- Stated problem 1
According to the page text, in which town was Virgilio Dávila Cabrera born?

Virgilio Dávila Cabrera (January 28, 1869 – August 22, 1943), was a Puerto Rican poet from the modern literary era, educator, politician and businessman.

Early years
Dávila was born in the town of Toa Baja. he was influenced by the literary collection of his parents, both of whom were teachers, at an early age. He attended private schools where he received both his primary and secondary education. Dávila earned his bachelor's degree from the Civil Institute of Higher Learning in 1895. He taught school in the town of Gurabo.

- Stated problem 2
Please quote the listing from the line containing "This screenshot has width=1568, height=753." through the line containing "(x=368, y=88)", including both of those lines, and leave out the pictures.

- Record extracts

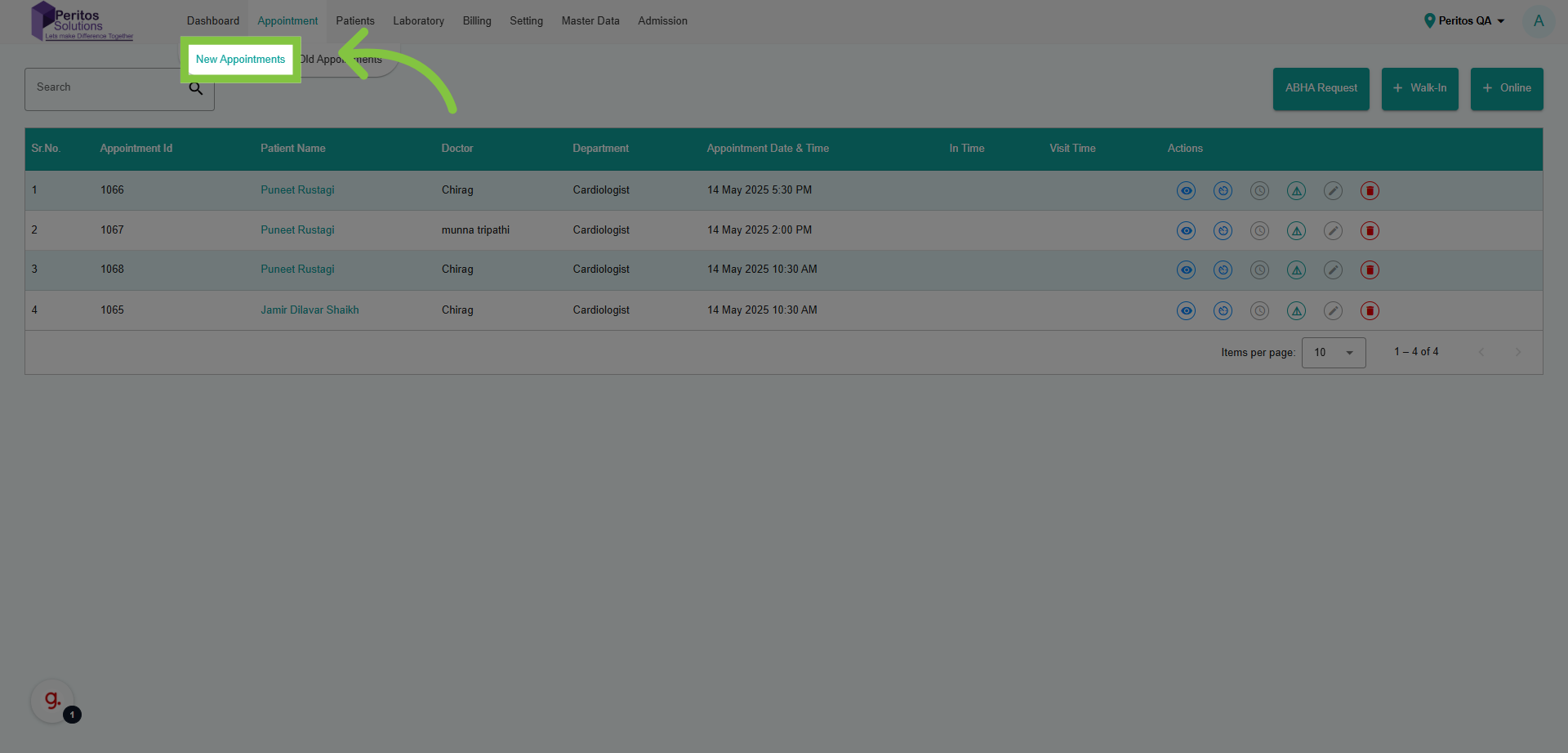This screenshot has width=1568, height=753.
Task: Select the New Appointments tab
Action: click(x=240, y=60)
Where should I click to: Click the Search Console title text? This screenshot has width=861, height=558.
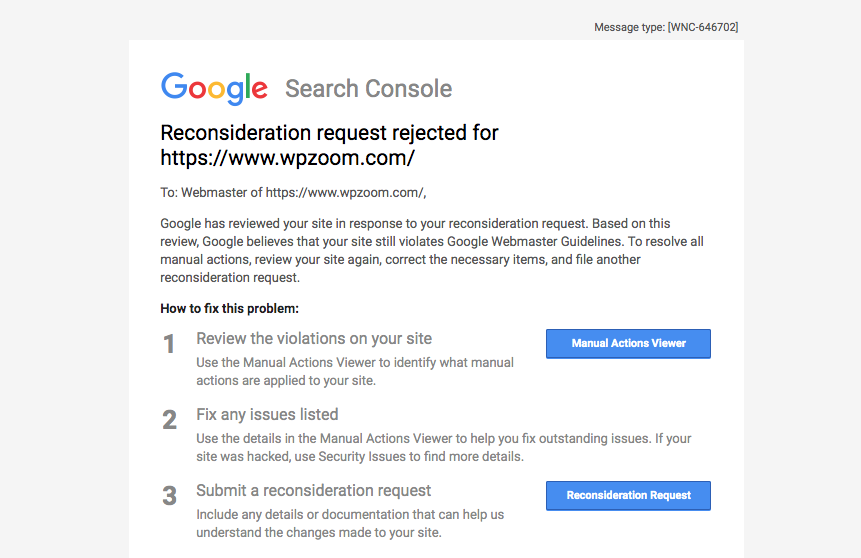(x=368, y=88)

* * *

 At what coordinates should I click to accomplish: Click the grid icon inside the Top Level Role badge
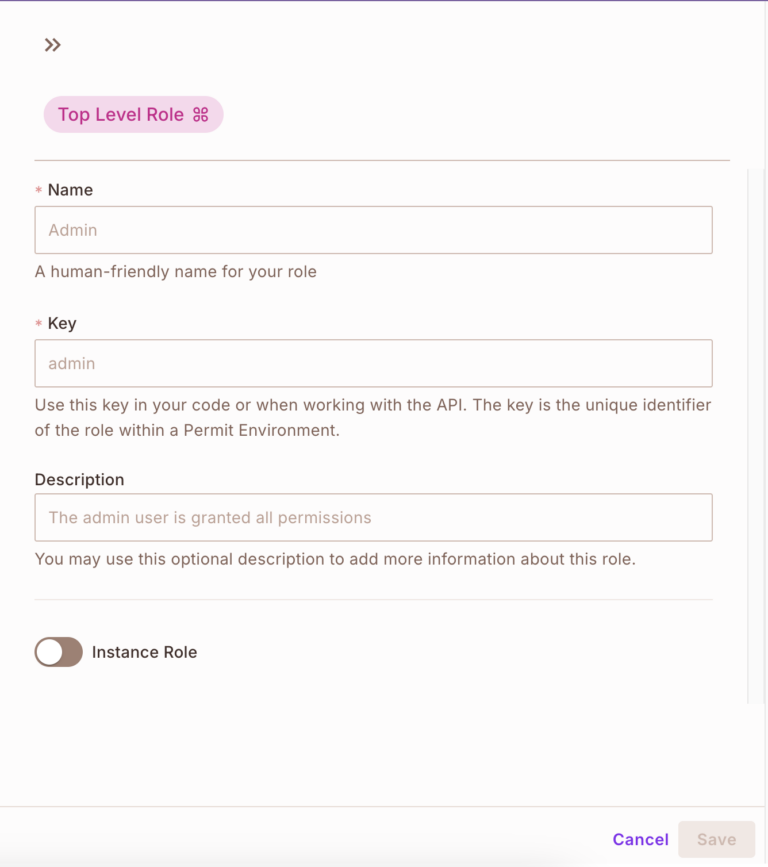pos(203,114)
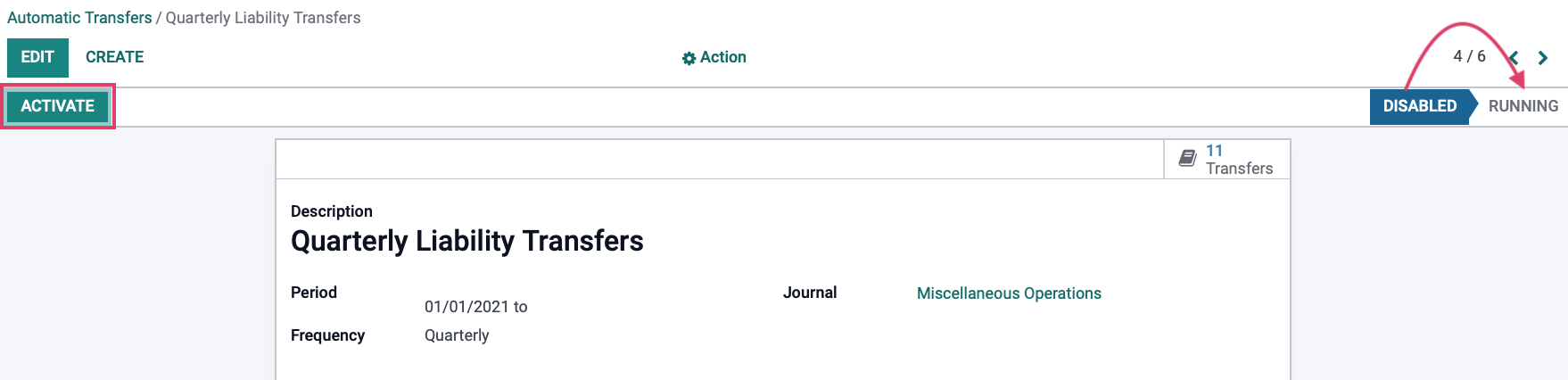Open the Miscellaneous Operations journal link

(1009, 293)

- Final result 1
Toa Baja

- Final result 2
This screenshot has width=1568, height=753.
Task: Select the New Appointments tab
Action: click(x=240, y=60)
Where should I click to: Click the Search Console title text? This screenshot has width=861, height=558.
(x=368, y=88)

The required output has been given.